━━ RAW DATA

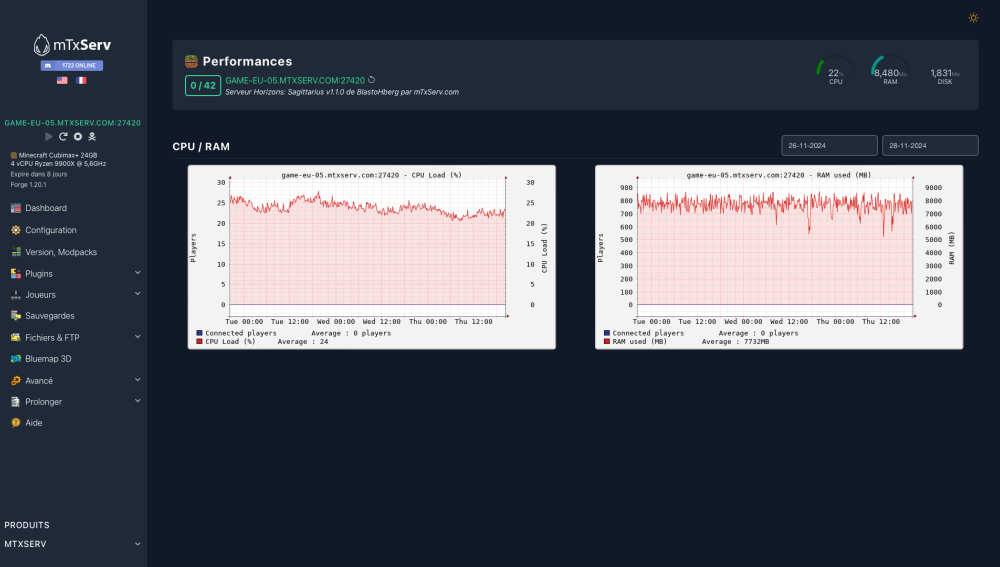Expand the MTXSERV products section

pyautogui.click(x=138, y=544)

━━━━
━━ RAW DATA

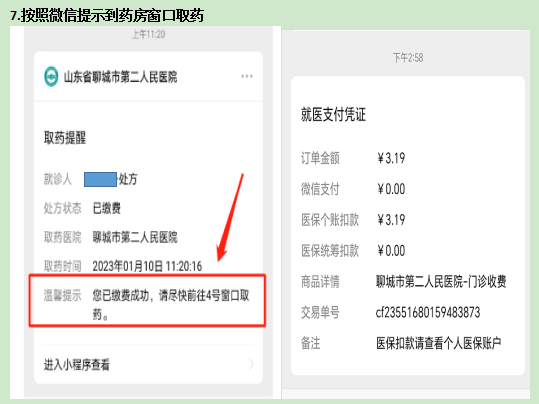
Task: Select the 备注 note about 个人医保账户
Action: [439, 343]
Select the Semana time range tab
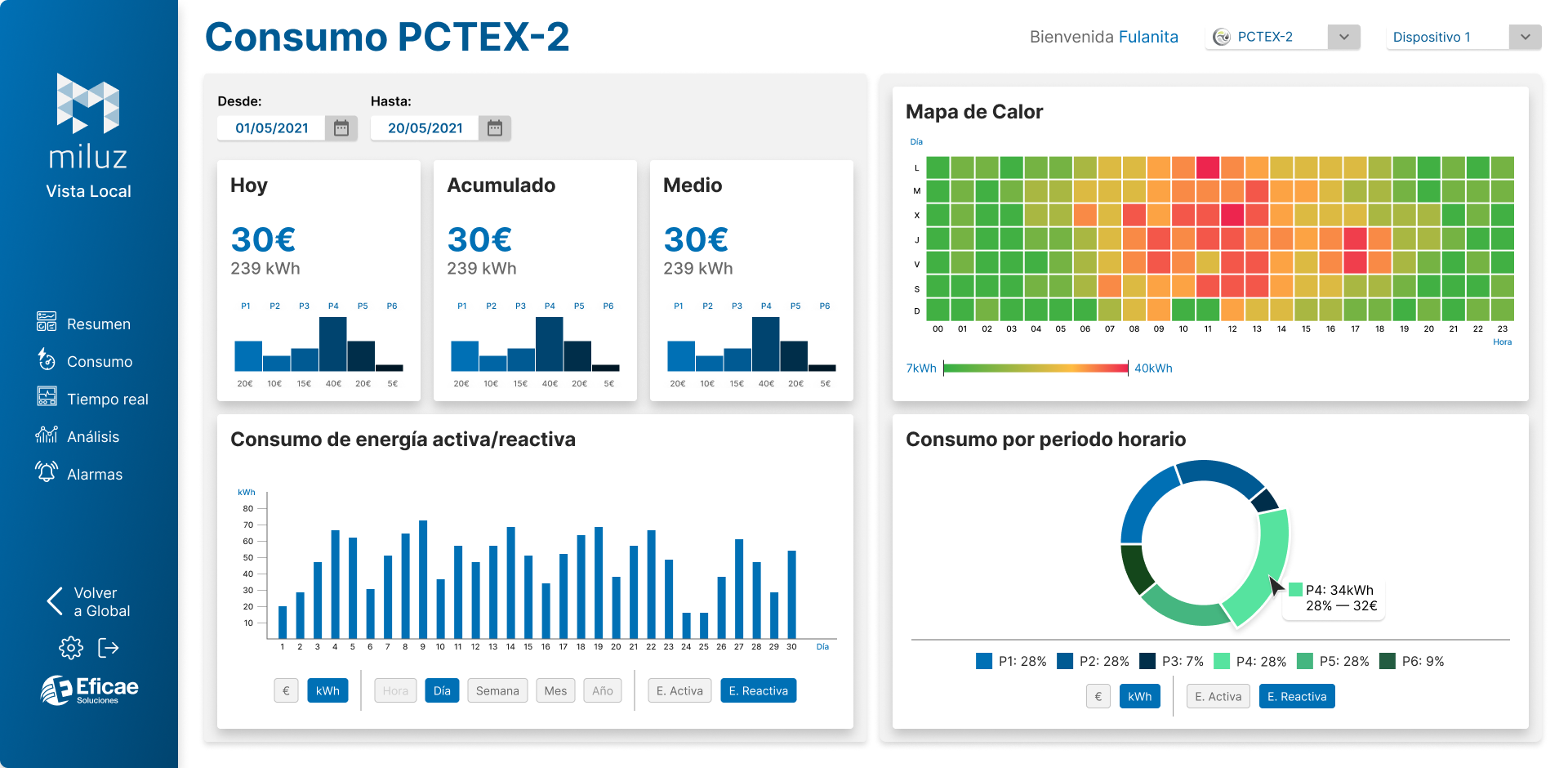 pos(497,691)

━━━━

THE REQUEST » Quote the listing from the line with "Expand the MTXSERV products section" up to and including the line with "pyautogui.click(x=138, y=544)", leaving out the pictures.

COMPLETE RESPONSE »
Expand the MTXSERV products section

pyautogui.click(x=138, y=544)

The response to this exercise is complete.